Per prima cosa voglio ringraziare la società, il Presidente Vanoli, il vicepresidente Borsatti e Andrea Conti perché ancora una volta hanno dimostrato quanto tengano a rimanere in questa categoria, lottando fino all’ultimo per la salvezza, e lo hanno dimostrato acquistando un giocatore importante come Darius Johnson-Odom e soprattutto reagendo in maniera così rapida ad una situazione che non è stata voluta da noi ma che è partita dalla richiesta espressa dal giocatore. Non vogliamo infatti che nessuno rimanga solo per farci un favore. Se si è qui lo si è solo se motivati, con la voglia di lottare fino alla fine in ogni partita e in ogni allenamento per raggiungere la salvezza.

Premesso questo, è stata sicuramente una settimana difficile proprio perché abbiamo cambiato il nostro play titolare con un nuovo giocatore che di fatto è arrivato solo giovedì. Una settimana resa ancor più difficile dal fatto che Thomas si è allenato solo martedì e speriamo di poterlo avere per la partita di domenica. Al di la di questo, chi è rimasto si è allenato con grande intensità, in modo molto forte, e noi dobbiamo ripartire da questo non da chi non c’è.

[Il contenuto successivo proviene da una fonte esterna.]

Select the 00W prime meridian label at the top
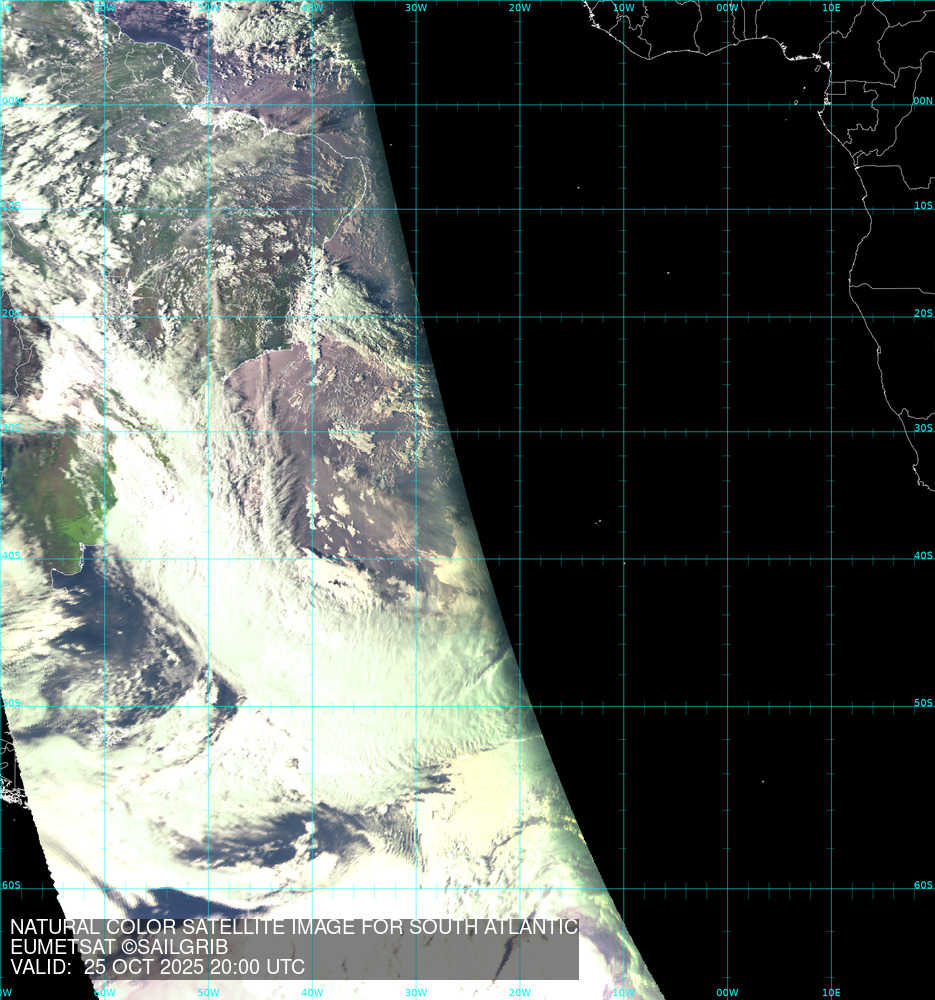pyautogui.click(x=727, y=7)
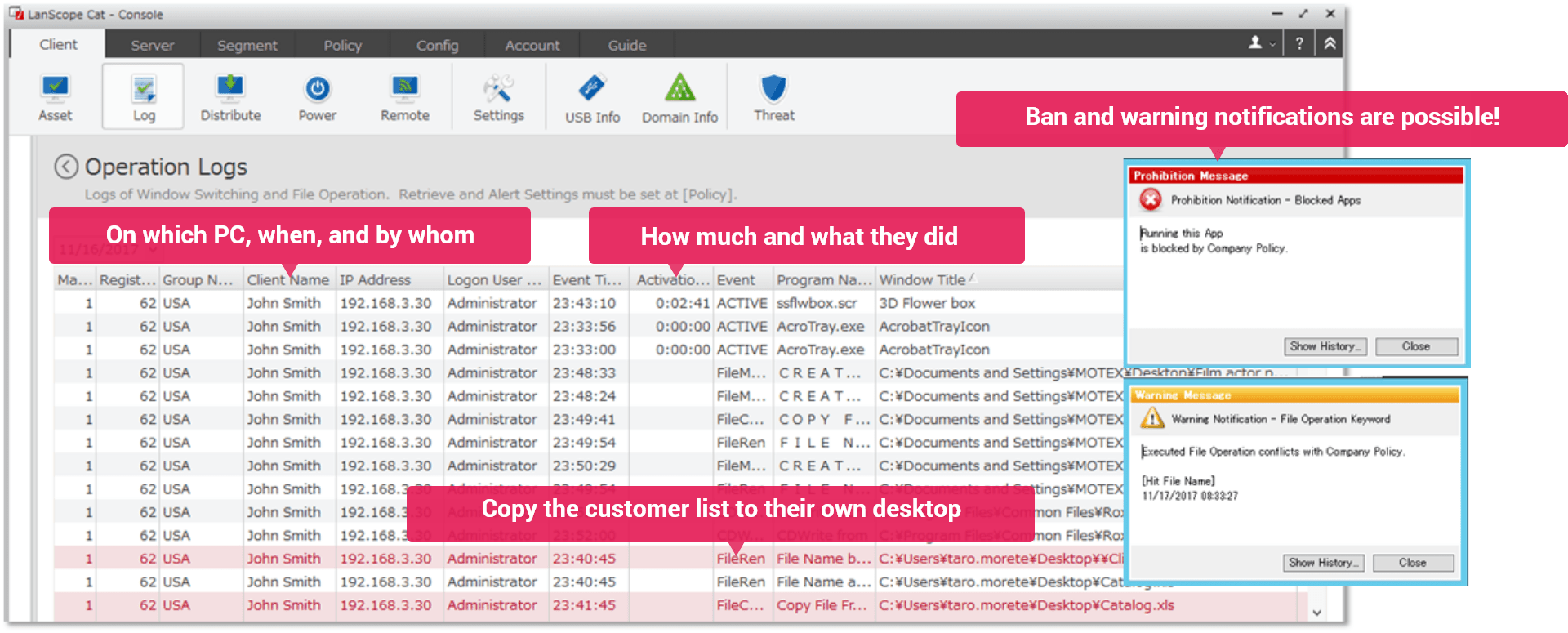Open the Settings tools icon
Viewport: 1568px width, 633px height.
pos(498,97)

Sappiamo che in tre giorni non possiamo stravolgere nulla nell’inserire DJO ma di sicuro vogliamo andare a Caserta a giocare una partita gagliarda, una partita fatta di aggressività, senza aspettare la Pasta Reggia che è squadra di grande talento offensivo, con il quarto miglior marcatore del torneo, Sosa, con due lunghi, Watt e Putney, che per caratteristiche diverse all’andata ci hanno fatto molto male, con italiani esperti quali Cinciarini e Giuri e che si è ulteriormente rinforzata con l’arrivo di Diawara e il ritorno di Linton Johnson.

Sappiamo di trovare una squadra molto arrabbiata poiché arriva da una sconfitta interna con Varese, una brutta sconfitta che vorrà a tutti i costi riscattare. Ci aspetta una partita difficile che dovremo sicuramente approcciare in maniera diversa rispetto a Trento. Dovremo essere bravi a riempire l’area e a non concedere scorribande a Sosa. La chiave della nostra partita deve essere la difesa. Quella difesa che ci è mancata contro Trento ma che ci ha permesso di vincere con Varese e a Reggio Emilia“.